The proband of family 3 was a 34-year-old woman, and her medical records were reviewed. On presentation, her visual acuity was hand motion and 0.12, and her IOP was 12.7 mmHg in the right eye and 13.5 mmHg in the left eye. SLM revealed nystagmus, aniridia, cataracts (total cataract in the right eye and cortical cataract in the left eye), and lens ectopia in both eyes (Figure 3). In the right and left eyes, the axial lengths were 24.07 and 23.26 mm; central corneal thicknesses, 624 and 636 μm; endothelium cell densities, 3968.8/mm2 and 3275.1/mm2; flat K values, 40.45 and 40.21 D; steep K values, 43.12 and 42.15 D; corneal diameters, 11.45 and 11.24 mm, respectively. Ultrasonographic biomicroscopy revealed severe iris hypoplasia in both eyes (Figure 3). The patient accepted sequential cataract extraction of both eyes in 2009, without intraocular lens implantation. After that, the IOPs of both eyes increased (29.5 mmHg in the right eye and 26.6 mmHg in the left eye), and glaucomatous optic neuropathy occurred (cup-to-disc ratio: 0.8). In 2012, the patient accepted Ahmed glaucoma valve implantation for the right eye. One year later, the IOP in both eyes increased again, ranging from 20 to 30 mmHg, under three anti-glaucoma medications. The patient’s mother also had nystagmus, aniridia, cataracts, and glaucoma in both eyes.

FIGURE 3
www.frontiersin.org

Figure 3. Clinical and genetic evaluations of family 3. (A) Pedigree map of family 3. (B) Anterior segment photograph showing white cataract of the right eye, cortical cataract of the left eye, and lens ectopia of both eyes in the proband. (C) Sanger sequencing showing a recurrent PAX6 nonsense mutation (c.299G > A, p.Trp100*). (D) Ultrasonographic biomicroscopy image showing severe iris hypoplasia in both eyes of the proband.

Whole exome sequencing revealed a recurrent PAX6 nonsense mutation (c.299G > A, p.Trp100*; Figure 3). Sanger sequencing revealed that the patient’s mother also carried this mutation, while her father and brother did not.

Family 4

The proband of family 4 was a 66-year-old man. He complained of bilateral ocular pain for 1 month. He was diagnosed with aniridia when he was 6 years old. On presentation, his visual acuity was hand motion and no light perception, and his IOP was 35.7 mmHg in the right eye and 55.2 mmHg in the left eye. SLM revealed corneal neovascularization, aniridia, and nystagmus in both eyes (Figure 4). A dense nuclear cataract was found in the right eye, and severe corneal opacity was found in the left eye, which made the fundus invisible. Keratoplasty and cataract surgery of the right eye was suggested, but was refused by the patient. The patient was administered anti-glaucoma medications to control the IOP in both eyes and was still under follow-up.

FIGURE 4
www.frontiersin.org

Figure 4. Clinical and genetic evaluations of family 4. (A) Pedigree map of family 4. (B) Sanger sequencing showing a novel frame-shift mutation of PAX6 (c.278_281del, p.Glu93Alafs*30). (C) Anterior segment photograph of the proband showing corneal neovascularization, aniridia in both eyes, a dense nuclear cataract in the right eye and severe corneal opacity in the left eye.

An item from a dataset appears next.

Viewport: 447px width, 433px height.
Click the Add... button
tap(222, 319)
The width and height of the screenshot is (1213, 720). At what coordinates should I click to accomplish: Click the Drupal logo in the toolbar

Whole exome sequencing and Sanger sequencing revealed a novel frame-shift mutation in PAX6 (c.278_281del, p.Glu93Alafs*30; Figure 4). The variant was detected by further Sanger sequencing in all affected patients enrolled in this study (III:2, III:3) but not in the unaffected family members (III:4, III:5, IV:2). The variant was co-segregated with the disease in family members and was not found in NCBI dbSNP, HapMap, 1000 human genome dataset, the database of 100 healthy Chinese adults, and ClinVar, suggesting that the variant may be the pathogenic mutation in this family.

The location of the four mutations detected in this study was highlighted in Figure 5.

FIGURE 5
www.frontiersin.org

Figure 5. Schematic diagram of the location of the four mutations detected in this study in PAX6 protein. PST, proline, serine, and threonine. *Means a stop codon.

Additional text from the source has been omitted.